Spurred by my new membership in Ancestry.com, I became curious about what happened to my grandfather’s younger brother, who died at age 7 after being hit by a wagon, according to the story my grandfather had always told me. Having assumed responsibility several years ago for the Waldheim Cemetery graves of my mother’s four grandparents, it bothered me that little Paul was not buried near his parents, and I started wondering where he was.
I had heard, and been disturbed by, Paul’s story all my life. He was skipping bottle caps in front of their home on the West Side one day in 1914 when a horse-drawn wagon jumped the curb and crushed his leg. After five weeks in the hospital, he was about to be released when the doctors told his parents that the leg had been badly set, and he would be crippled for life unless they reset it. Paul never came out of the anesthetic they used. He died in mid-December. The little coffin was set across two chairs in the living room of their home.
I once referred to “Uncle Paul” when speaking of him to my grandfather and he immediately corrected me. “Paul,” he said, as if the concept of Paul being an uncle didn’t compute.

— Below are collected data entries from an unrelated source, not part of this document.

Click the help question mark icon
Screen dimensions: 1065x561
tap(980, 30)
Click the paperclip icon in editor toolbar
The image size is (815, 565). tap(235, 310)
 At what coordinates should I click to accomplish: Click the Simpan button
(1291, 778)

So last time I was at Waldheim, I inquired about Paul, and discovered a record of his grave. The cemetery provided me a guide who drove me over and helped me locate the grave. The Hebrew and English engraving on young Paul’s grave stone is barely legible now, but even before we figured out for certain that it was his, I found myself planted in front of a worn monument in the shape of a tree trunk. It was, indeed, Paul’s.

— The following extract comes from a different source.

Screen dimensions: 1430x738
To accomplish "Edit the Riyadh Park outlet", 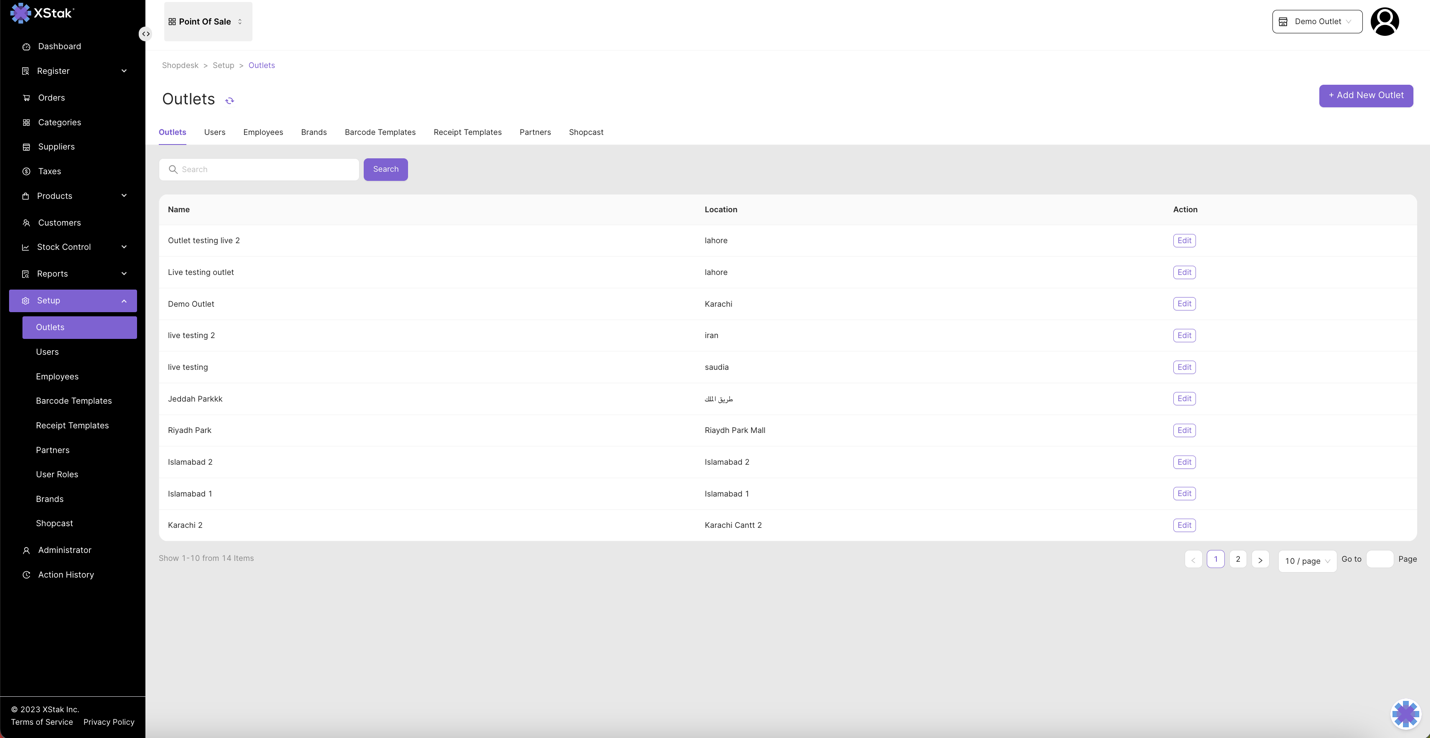I will tap(1184, 431).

I have known Paul’s story all my life. Now I’m part of it. I love the idea that Paul will have a visitor again after so many years, and that I can “care for” the son of the woman for whom I was named. If our spirits live on through our children’s children and our namesakes, and in the hearts of those who cherish our memory, then little Paul really does belong to me, in a way. And I’m more than happy to tell his story and carry his spirit into future generations.